One of Keats's greatest poems, "To Autumn," is at first glance a seemingly simple description of a season. Keats describes classic autumn scenes in the first and third stanzas, and in the second he personifies autumn and gives the season life through clever human characteristics. To say that the poem is only a series of descriptions would be missing the point, though. Indeed, the poem is also about the inherent (and, in some ways, surprising) beauty of endings and conclusions.
This idea is most forcefully communicated in the final stanza. First, Keats rejects the "songs of spring" (23), which is itself a symbolic suggestion that beginnings (represented here by the birth of a new year) are not the only valuable stages of a cycle. Keats follows this idea up with a description of a beautiful, but melancholy, autumn landscape:
Then in a wailful choir the small gnats mourn
Among the river sallows, borne aloft
Or sinking as the light wind lives or dies;
And full-grown lambs loud bleat from hilly bourn;
Hedge-crickets sing; and now with treble soft
The red-breast whistles from a garden-croft;
And gathering swallows twitter in the skies. (27-33)

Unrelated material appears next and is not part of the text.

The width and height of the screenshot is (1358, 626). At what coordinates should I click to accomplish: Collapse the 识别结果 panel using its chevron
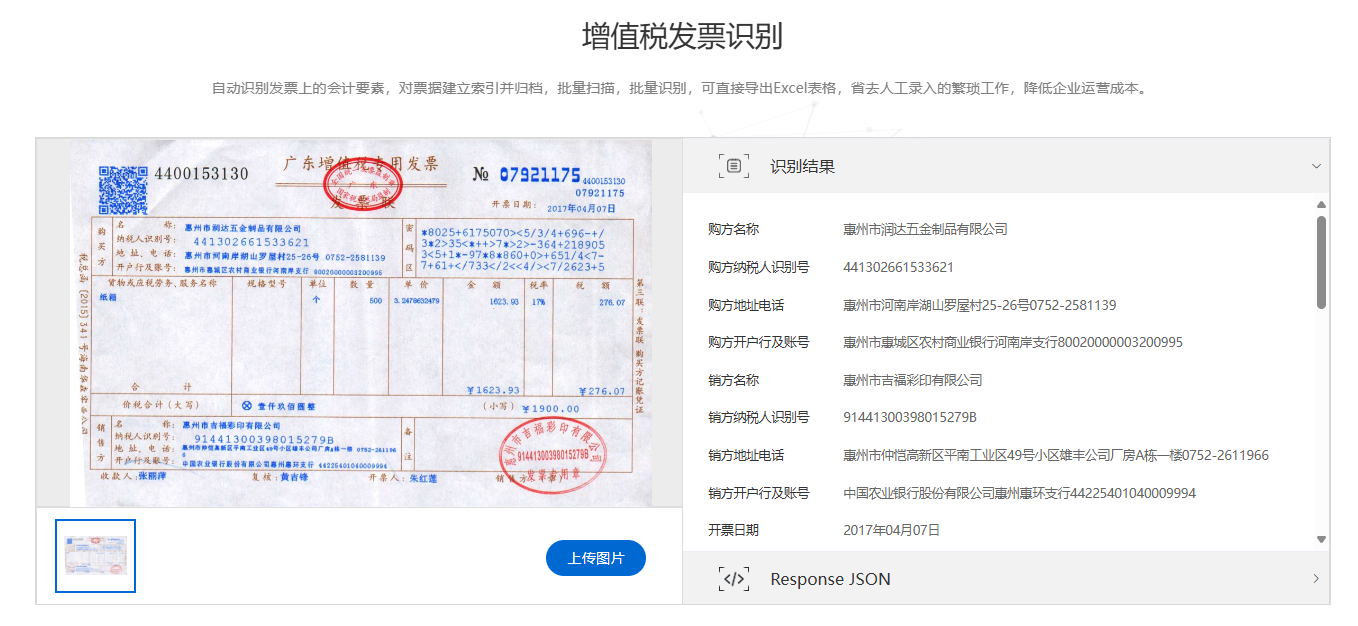1316,166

This bittersweet description is beautiful, but it also reminds us that the autumn landscape is becoming dormant, and preparing for winter and the end of a year. Often, this period is thought of as wholly melancholy, but Keats suggests that there is value to be had even in the process of ending a year. By extension, we can see Keats arguing through his subtle descriptions that conclusions are not only sad, but also moments of extreme beauty and atonement. Thus, in a very simple poem, Keats muses on the forgotten value of cyclical endings, a topic that becomes even more poignant when we take into account Keats's own untimely death.